One of the more interesting arrangements in the Japanese PV market has been SunPower's supply to Toshiba. Toshiba made the (financially wise) decision not to manufacture solar PV modules, and instead has purchased the product from third party suppliers. At last year's PV Japan exhibition (December 2011), the Toshiba booth could advertise Toshiba-branded modules with the "world highest module-level conversion ratio" -- above 19%. At PV Japan this year (December 5-7 2012), they again could promote a residential product with the "world highest" conversion ratio, at just over 20%. According to Bloomberg and other sources, SunPower and Toshiba have now extended their module supply agreement through 2018, at 100MW per year.
So I was interested to read in the Yomiuri a story that Sharp will buy modules from SunPower as well, as it shuts down unprofitable production at several domestic Japanese module factories (but maintains others, and continues its "BlackSolar" residential product). The Yomiuri story suggests that Sharp is taking these steps in an attempt to cost losses AND increase its share of the PV module market in Japan in response to this year's rapid growth under the feed-in tariff. No confirmation from the companies themselves.
Lastly, I should note that SunPower is now in the Japanese market directly, targeting the commercial rooftop market.

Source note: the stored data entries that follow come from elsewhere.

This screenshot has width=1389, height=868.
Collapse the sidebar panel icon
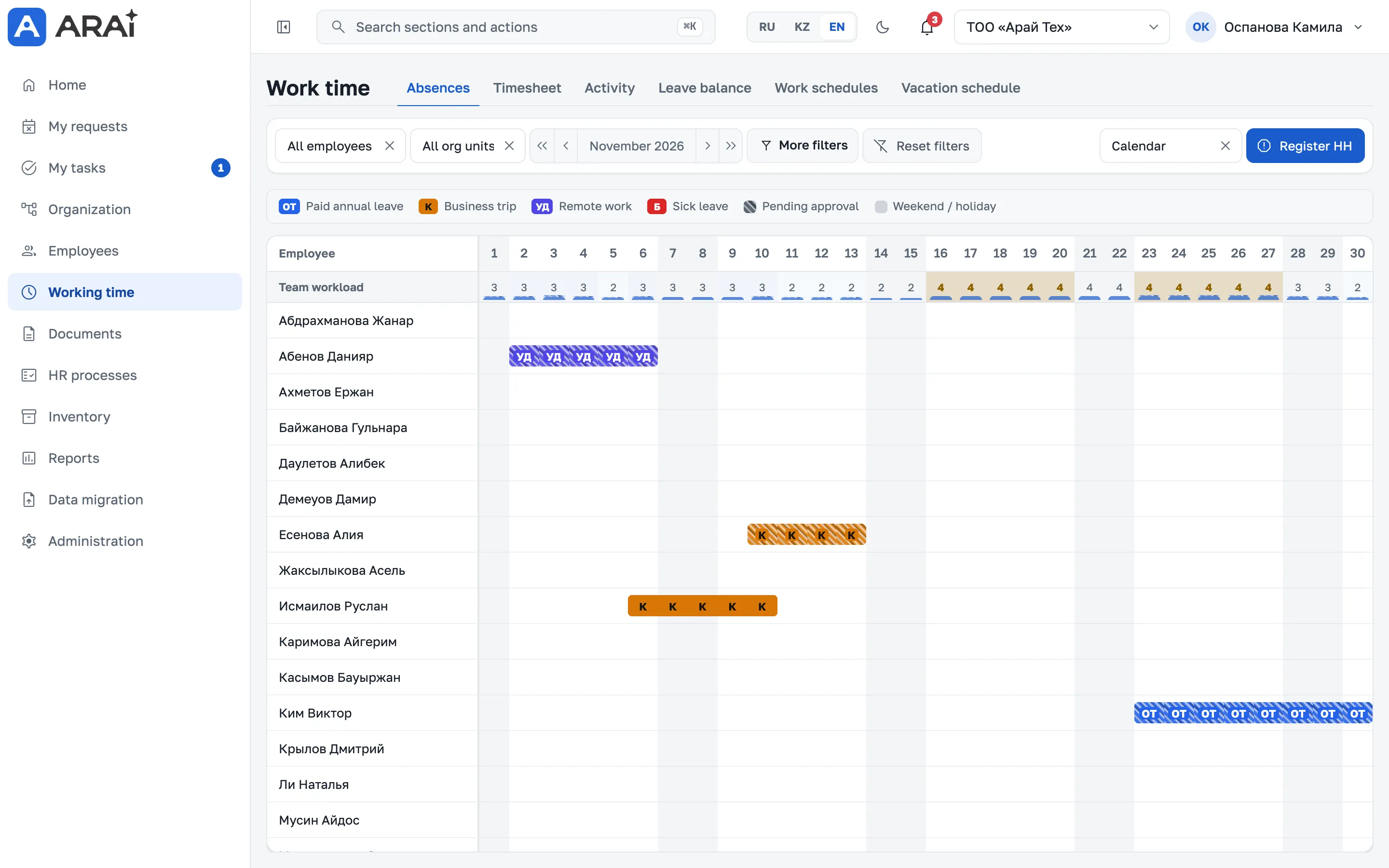284,27
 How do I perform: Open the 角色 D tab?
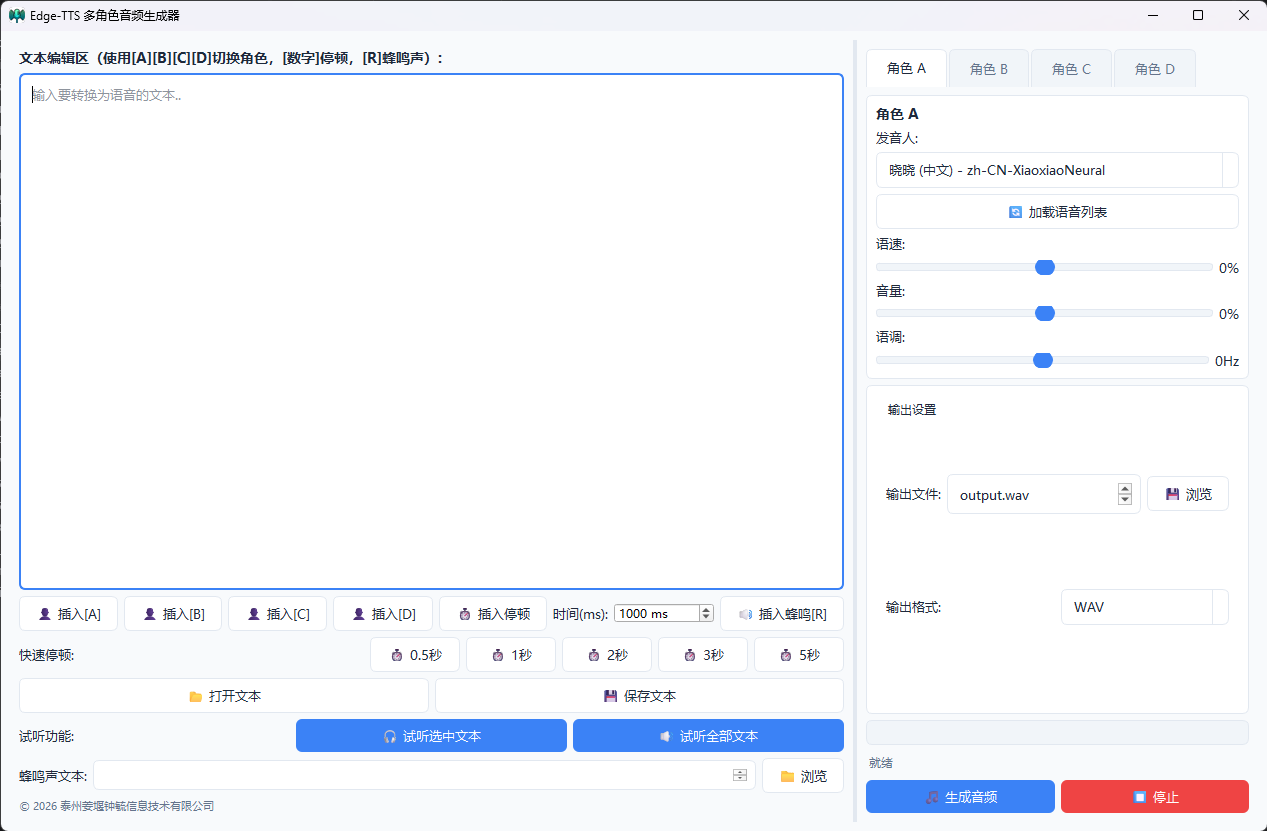1154,69
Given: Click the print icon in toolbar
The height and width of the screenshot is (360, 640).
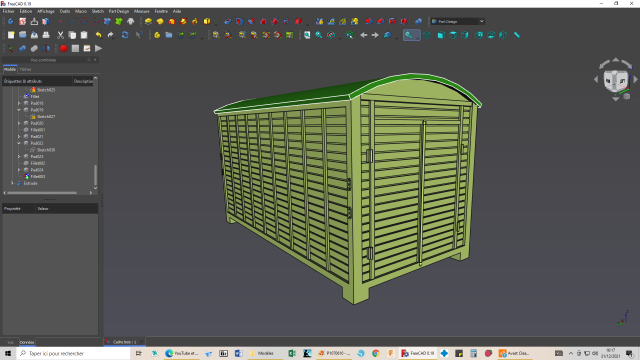Looking at the screenshot, I should click(x=46, y=35).
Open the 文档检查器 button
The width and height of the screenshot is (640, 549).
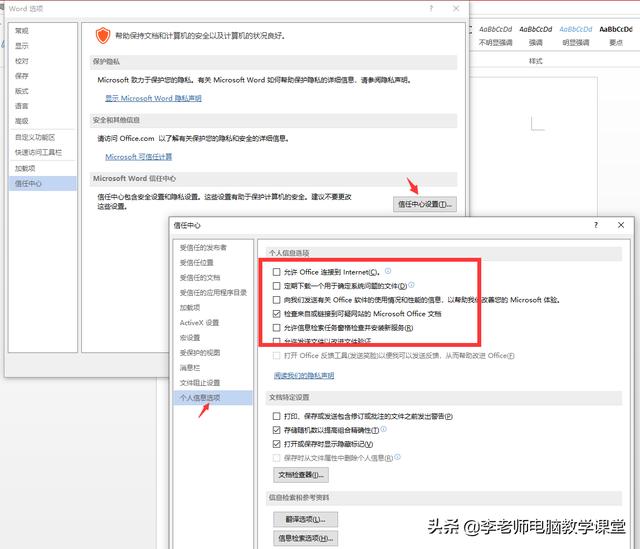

They had a big booth at PV Japan 2012 last week -- just next to the Toshiba booth, and hosted a marketing seminar on why their product makes economic sense (probably not a difficult case to make in Japan given expensive rooftop space, a high feed-in tariff, high installation costs and premium pricing of Japanese competitors' products).
For anyone not familiar with it, SunPower is a U.S. based and listed company with a long history of innovation and development in the PV business ... but now with majority French ownership (Total) and its modules produced at factories in the Philippines.
If you want an actual "made in the U.S." module, then note that SolarWorld, a large German-based module manufacturer, also now has an exclusive distributor in Japan and had a major exhibit at PV Japan. In contrast to SunPower, its product does not stand out particularly from a performance/specification perspective, but it does have very modern, large scale, highly automated production sites in the developed world, including the U.S. (just outside my hometown of Portland, Oregon). And it has been the only named plaintiff in the U.S. (and EU?) cases pursuing trade remedies against the Chinese manufacturers for unfair government subsidies/dumping, etc.